ELEVATED ATMOSPHERIC CO2 CONCENTRATION FAVORS NITROGEN PARTITIONING INTO ROOTS OF TOBACCO PLANTS UNDER NITROGEN DEFICIENCY BY DECREASING NITROGEN DEMAND OF THE SHOOT

Abstract

Anthropogenic increase of atmospheric CO2 concentration is likely to affect plant growth in natural and agricultural ecosystems. Since nitrogen (N) is one of the major factors limiting agricultural plant production, we investigated the effect of elevated atmospheric CO2 concentration on N partitioning at the whole-plant level and the cellular level at limited N supply.

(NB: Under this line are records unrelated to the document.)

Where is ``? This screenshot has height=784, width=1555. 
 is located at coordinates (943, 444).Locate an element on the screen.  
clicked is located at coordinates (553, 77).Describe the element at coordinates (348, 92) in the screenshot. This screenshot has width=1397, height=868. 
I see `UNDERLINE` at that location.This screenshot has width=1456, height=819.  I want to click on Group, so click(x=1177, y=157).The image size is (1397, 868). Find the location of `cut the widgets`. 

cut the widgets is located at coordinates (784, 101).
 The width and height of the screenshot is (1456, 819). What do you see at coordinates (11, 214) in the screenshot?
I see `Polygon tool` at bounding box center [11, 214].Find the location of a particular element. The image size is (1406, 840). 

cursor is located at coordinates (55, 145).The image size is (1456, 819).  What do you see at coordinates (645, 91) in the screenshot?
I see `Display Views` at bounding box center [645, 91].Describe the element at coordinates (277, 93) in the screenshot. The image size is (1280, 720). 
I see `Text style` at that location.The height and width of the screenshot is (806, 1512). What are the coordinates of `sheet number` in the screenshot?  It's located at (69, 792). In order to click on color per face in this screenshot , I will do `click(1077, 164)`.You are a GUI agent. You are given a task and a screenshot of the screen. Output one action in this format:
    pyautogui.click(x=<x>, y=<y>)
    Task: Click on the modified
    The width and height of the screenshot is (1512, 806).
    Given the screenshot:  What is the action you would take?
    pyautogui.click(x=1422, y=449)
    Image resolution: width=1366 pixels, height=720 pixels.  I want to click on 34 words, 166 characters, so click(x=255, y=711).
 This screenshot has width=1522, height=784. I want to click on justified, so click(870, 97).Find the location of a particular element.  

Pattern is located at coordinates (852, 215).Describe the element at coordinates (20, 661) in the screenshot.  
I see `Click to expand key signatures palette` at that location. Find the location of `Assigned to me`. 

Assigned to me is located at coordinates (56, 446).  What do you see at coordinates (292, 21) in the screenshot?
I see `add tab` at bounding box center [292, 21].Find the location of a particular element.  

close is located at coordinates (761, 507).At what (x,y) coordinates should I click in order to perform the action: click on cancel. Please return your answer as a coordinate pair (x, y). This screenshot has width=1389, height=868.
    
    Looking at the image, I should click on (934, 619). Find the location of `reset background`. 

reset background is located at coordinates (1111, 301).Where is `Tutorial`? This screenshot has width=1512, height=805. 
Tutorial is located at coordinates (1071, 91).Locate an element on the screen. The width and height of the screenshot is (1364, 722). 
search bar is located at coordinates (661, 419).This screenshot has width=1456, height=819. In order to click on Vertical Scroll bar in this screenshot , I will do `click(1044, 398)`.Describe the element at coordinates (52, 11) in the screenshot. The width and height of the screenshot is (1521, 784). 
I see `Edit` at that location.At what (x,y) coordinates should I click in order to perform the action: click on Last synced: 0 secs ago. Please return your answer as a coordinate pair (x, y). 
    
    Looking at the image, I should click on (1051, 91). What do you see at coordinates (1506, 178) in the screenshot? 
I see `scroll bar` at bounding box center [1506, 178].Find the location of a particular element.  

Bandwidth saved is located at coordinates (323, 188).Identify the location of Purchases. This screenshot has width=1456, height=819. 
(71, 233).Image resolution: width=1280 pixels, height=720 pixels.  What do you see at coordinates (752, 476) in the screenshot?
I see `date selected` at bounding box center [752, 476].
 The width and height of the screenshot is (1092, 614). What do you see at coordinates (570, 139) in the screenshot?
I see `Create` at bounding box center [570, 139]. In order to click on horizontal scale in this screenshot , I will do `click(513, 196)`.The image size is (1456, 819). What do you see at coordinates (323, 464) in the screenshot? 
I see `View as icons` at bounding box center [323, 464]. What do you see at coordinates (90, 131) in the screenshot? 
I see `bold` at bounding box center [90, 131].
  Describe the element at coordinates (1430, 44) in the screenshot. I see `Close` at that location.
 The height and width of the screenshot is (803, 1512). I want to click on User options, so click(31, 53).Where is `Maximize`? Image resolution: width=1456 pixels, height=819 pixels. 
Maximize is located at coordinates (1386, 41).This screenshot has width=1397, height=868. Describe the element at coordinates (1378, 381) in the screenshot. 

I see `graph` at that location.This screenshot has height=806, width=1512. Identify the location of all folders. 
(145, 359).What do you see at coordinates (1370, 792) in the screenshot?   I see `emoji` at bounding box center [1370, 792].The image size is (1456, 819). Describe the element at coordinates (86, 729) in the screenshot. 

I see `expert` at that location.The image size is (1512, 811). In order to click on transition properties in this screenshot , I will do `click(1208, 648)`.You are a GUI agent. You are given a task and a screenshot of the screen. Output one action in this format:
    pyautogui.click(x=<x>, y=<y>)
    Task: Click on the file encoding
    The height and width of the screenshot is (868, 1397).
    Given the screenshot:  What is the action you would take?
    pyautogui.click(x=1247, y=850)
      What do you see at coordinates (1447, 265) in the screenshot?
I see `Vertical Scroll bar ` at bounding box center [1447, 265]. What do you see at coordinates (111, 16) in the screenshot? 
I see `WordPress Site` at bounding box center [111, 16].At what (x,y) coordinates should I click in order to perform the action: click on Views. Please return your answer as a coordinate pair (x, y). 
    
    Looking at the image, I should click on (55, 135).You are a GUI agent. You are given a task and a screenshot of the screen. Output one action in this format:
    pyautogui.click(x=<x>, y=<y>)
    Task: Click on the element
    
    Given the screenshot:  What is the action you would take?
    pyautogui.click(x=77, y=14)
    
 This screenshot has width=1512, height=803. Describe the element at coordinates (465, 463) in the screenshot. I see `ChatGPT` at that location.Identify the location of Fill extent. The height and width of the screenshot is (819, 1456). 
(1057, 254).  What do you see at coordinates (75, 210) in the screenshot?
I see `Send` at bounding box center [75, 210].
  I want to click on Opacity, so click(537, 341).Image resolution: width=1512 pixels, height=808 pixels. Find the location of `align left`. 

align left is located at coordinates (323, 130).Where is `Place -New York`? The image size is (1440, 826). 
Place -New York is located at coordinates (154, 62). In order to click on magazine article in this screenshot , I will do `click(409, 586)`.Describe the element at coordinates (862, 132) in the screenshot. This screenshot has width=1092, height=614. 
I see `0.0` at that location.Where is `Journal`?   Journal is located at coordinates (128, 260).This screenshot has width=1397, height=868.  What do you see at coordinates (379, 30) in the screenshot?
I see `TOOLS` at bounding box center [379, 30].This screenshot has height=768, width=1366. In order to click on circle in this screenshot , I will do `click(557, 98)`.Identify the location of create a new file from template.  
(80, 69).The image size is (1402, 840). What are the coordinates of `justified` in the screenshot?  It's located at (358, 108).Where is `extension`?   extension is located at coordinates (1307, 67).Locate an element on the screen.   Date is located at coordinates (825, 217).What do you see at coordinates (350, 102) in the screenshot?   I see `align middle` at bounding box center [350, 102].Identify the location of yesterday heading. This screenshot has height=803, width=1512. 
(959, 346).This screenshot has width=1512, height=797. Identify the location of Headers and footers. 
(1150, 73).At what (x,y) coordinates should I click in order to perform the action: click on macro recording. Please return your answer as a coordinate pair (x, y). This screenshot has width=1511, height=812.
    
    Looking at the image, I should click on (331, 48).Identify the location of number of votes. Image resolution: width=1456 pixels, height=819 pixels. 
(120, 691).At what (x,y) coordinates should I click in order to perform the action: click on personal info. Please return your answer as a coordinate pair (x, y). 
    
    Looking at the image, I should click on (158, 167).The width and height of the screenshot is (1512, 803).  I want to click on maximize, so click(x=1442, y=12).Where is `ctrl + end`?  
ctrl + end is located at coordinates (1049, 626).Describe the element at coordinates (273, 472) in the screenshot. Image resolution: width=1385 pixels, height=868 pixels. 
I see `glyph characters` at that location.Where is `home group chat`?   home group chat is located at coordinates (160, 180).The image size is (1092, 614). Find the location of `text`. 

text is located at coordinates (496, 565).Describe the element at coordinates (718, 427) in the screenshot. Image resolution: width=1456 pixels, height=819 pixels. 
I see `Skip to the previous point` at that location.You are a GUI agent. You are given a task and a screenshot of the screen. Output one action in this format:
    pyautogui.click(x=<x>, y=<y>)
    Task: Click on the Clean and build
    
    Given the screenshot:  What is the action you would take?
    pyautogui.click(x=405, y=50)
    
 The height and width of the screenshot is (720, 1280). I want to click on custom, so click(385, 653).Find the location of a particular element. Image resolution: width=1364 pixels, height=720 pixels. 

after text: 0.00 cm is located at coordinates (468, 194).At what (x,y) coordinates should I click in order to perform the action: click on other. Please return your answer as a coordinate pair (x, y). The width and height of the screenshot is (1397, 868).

Tobacco was grown at ambient (400 ppm) and elevated (800 ppm) concentrations of atmospheric CO2 under conditions of defined N supply with the same amount of N supplied to all plants, independent of CO2-induced changes of the actual growth rate. Under conditions of N deficiency, high CO2 concentration promoted root growth whereas shoot growth was only slightly increased, which resulted in an increased root/shoot ratio. At low N supply, elevated atmospheric CO2 concentration decreased N concentrations in the shoot tissue, but not in roots. Obviously elevated CO2 supply stimulated N partitioning into roots relative to the shoots, which coincided with relatively stronger root growth. At the cellular level, Rubisco (ribulose-1,5-bisphosphate carboxylase-oxygenase) protein decreased under N deficiency and elevated CO2. This was associated with increasing starch concentrations, while sugar concentrations were not affected. We suggest that root growth under N limitation is restricted by the internal N availability rather than by other factors such as carbon supply. The present results suggest that N partitioning into roots is favored by elevated CO2 supply due to a decreased N demand of the shoot.